● INSTRUCTIONS TO FOLLOW: Repeat the entries that follow verbatim, without any of their pictures.

═════ LISTED ENTRIES

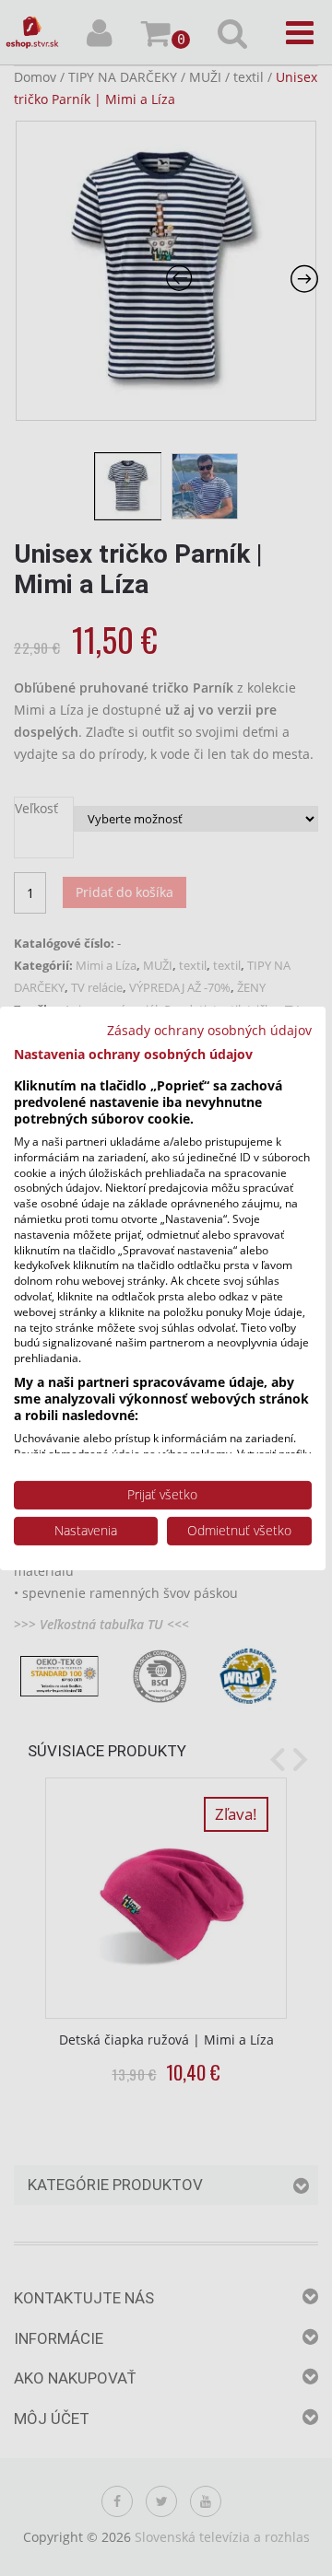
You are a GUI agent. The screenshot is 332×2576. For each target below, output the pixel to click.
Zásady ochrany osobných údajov (209, 1029)
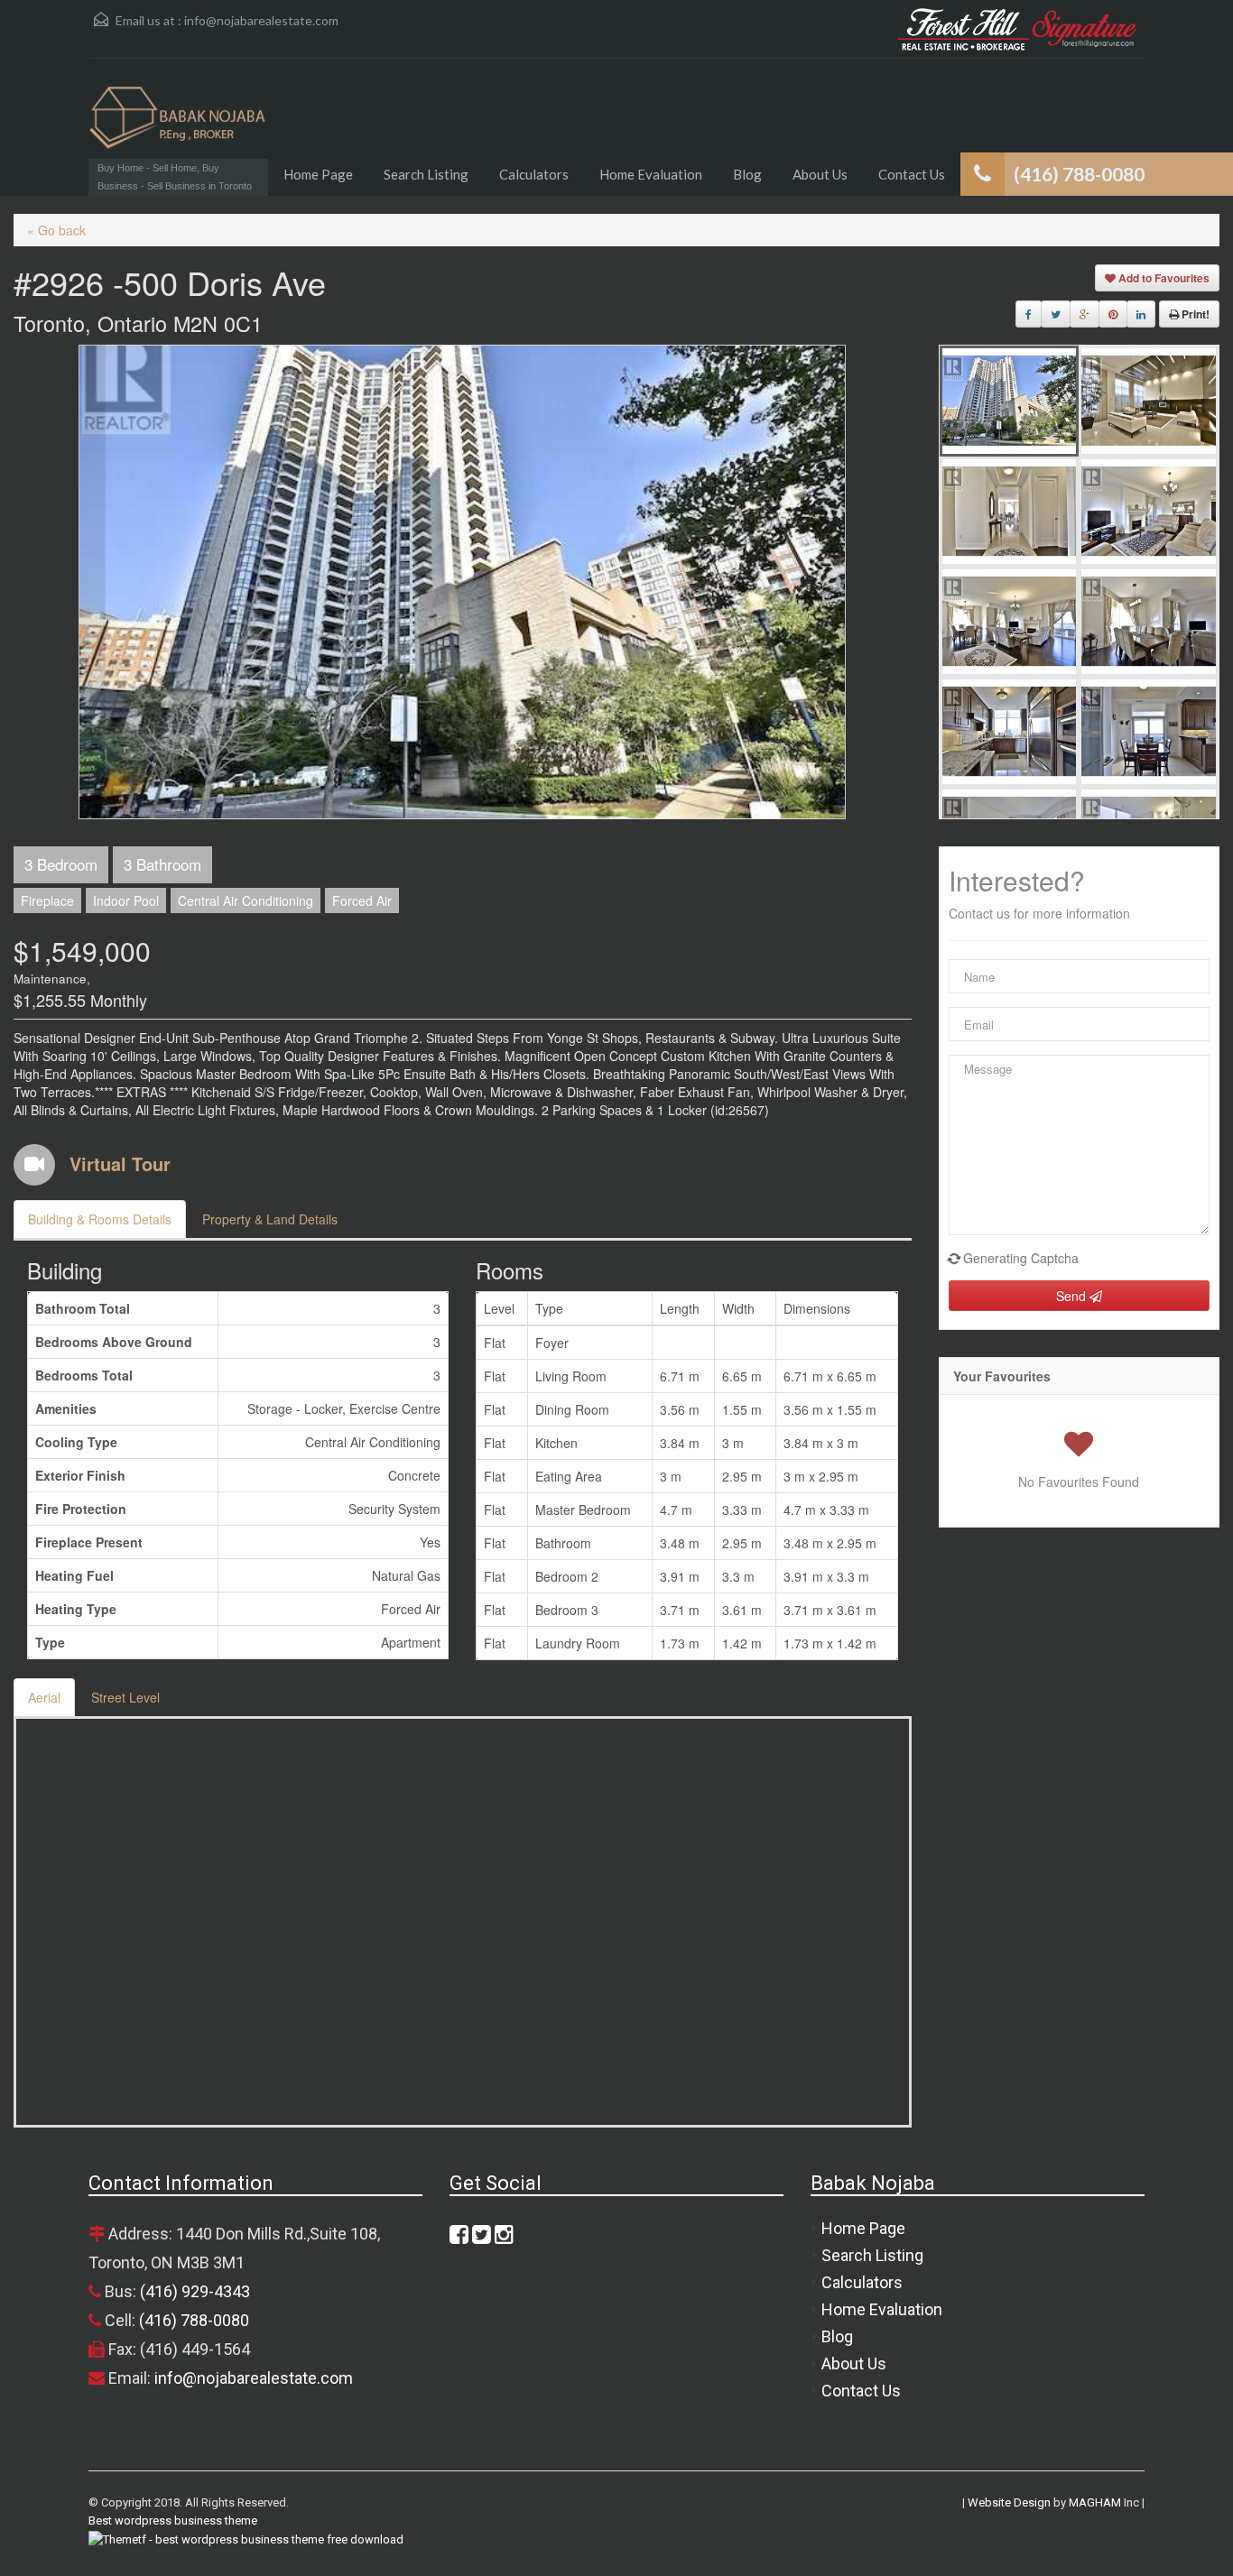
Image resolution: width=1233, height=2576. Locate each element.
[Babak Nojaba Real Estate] (178, 127)
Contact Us (911, 174)
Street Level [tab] (125, 1697)
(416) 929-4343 (195, 2291)
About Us (820, 174)
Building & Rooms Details (100, 1219)
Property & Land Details (270, 1219)
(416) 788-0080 (194, 2320)
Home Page (318, 174)
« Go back (56, 230)
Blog (747, 174)
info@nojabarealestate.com (261, 20)
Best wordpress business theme (172, 2520)
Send (1072, 1296)
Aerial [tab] (44, 1697)
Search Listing (426, 174)
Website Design (1009, 2502)
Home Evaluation (650, 174)
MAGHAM (1095, 2502)
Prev (92, 582)
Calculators (534, 174)
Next (832, 582)
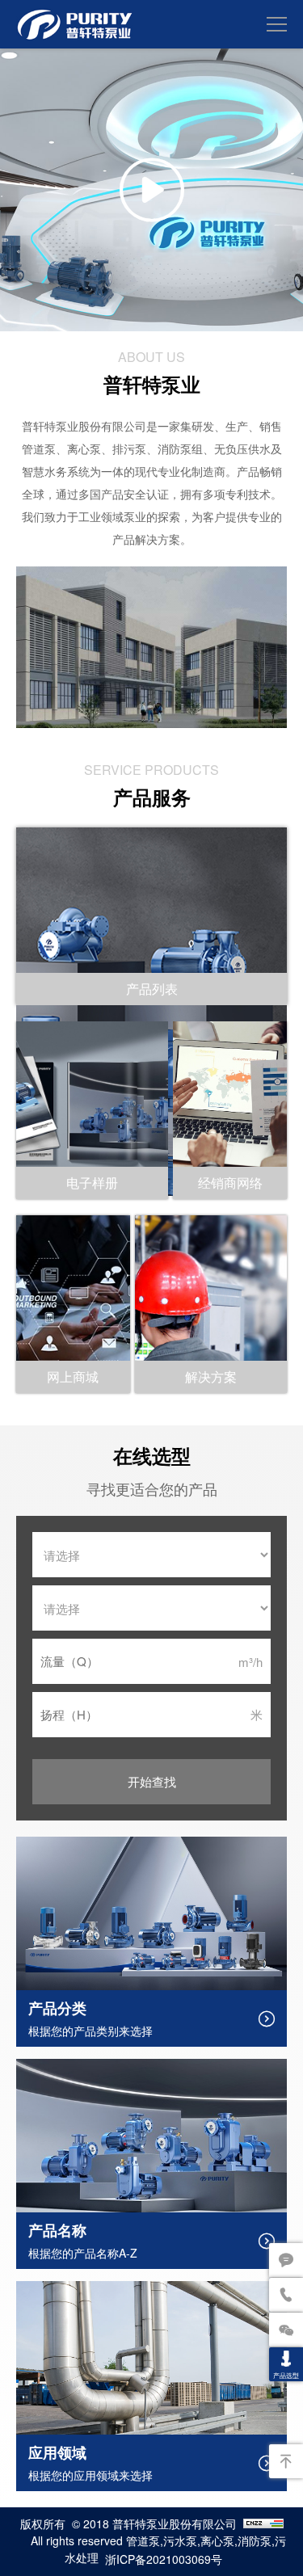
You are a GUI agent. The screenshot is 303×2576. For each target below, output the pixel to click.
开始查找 (152, 1781)
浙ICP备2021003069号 (163, 2559)
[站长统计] (263, 2525)
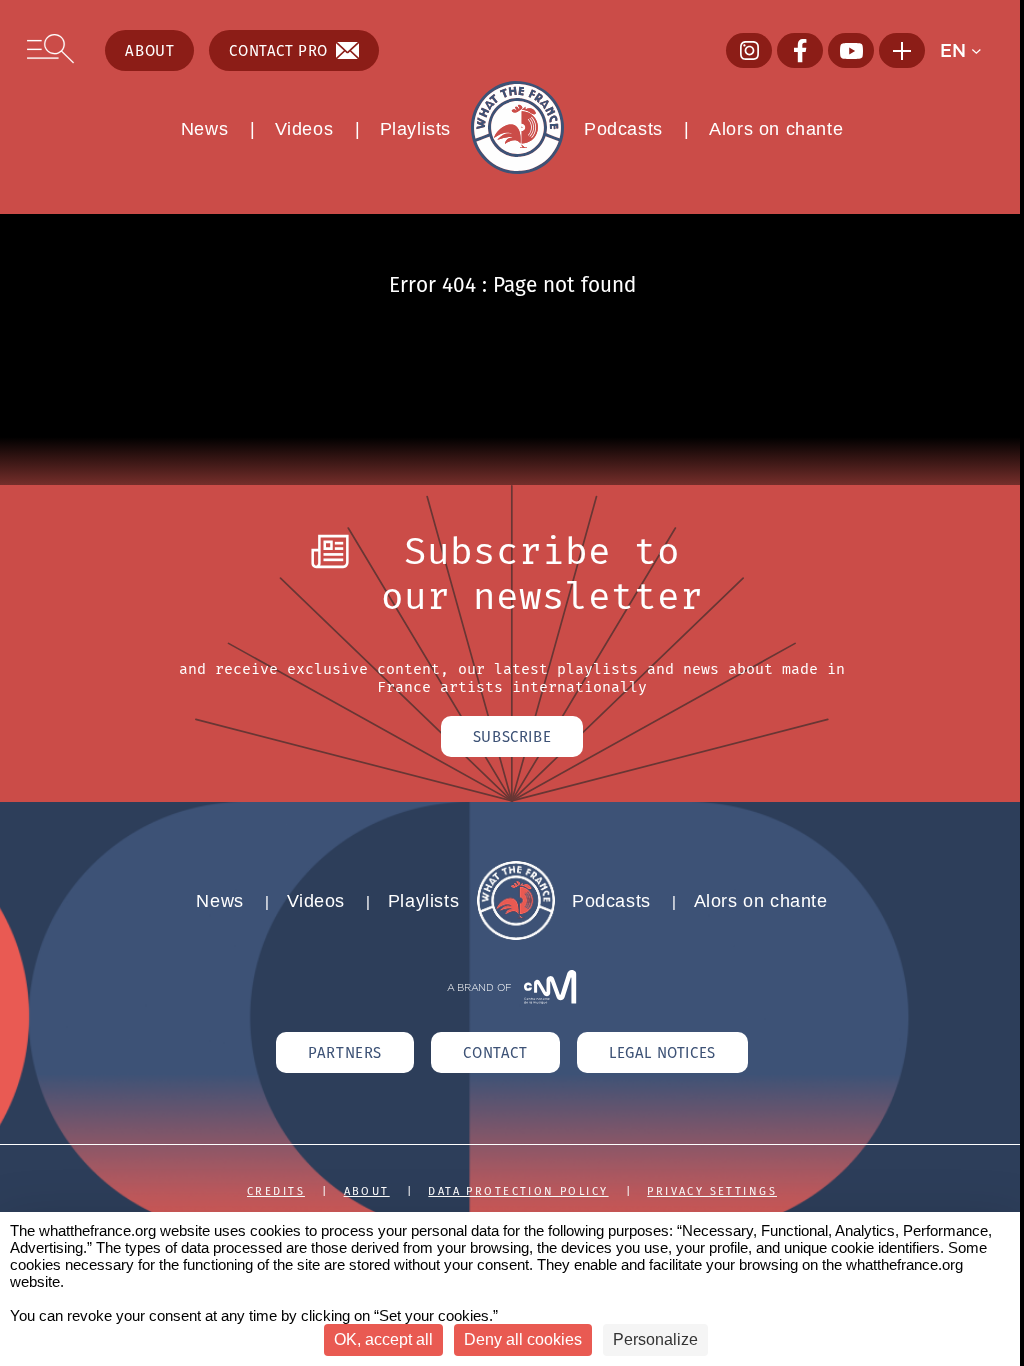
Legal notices (662, 1052)
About (149, 50)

══════════

● RESULT:
You are a GUI agent. The screenshot is 332×2576. For each target below, output the pixel to click.
Zásady ochrany osobných údajov (209, 1029)
Image resolution: width=1233, height=2576. Locate each element.
[Babak Nojaba Real Estate] (178, 127)
Contact Us (911, 174)
Street Level [tab] (125, 1697)
(416) 929-4343 (195, 2291)
About Us (820, 174)
Building & Rooms Details (100, 1219)
Property & Land Details (270, 1219)
(416) 788-0080 (194, 2320)
Home Page (318, 174)
« Go back (56, 230)
Blog (747, 174)
info@nojabarealestate.com (261, 20)
Best wordpress business theme (172, 2520)
Send (1072, 1296)
Aerial [tab] (44, 1697)
Search Listing (426, 174)
Website Design (1009, 2502)
Home Evaluation (650, 174)
MAGHAM (1095, 2502)
Prev (92, 582)
Calculators (534, 174)
Next (832, 582)
You are a GUI agent. The screenshot is 303×2576. For each target below, output the pixel to click.
开始查找 (152, 1781)
浙ICP备2021003069号 (163, 2559)
[站长统计] (263, 2525)
Legal notices (662, 1052)
About (149, 50)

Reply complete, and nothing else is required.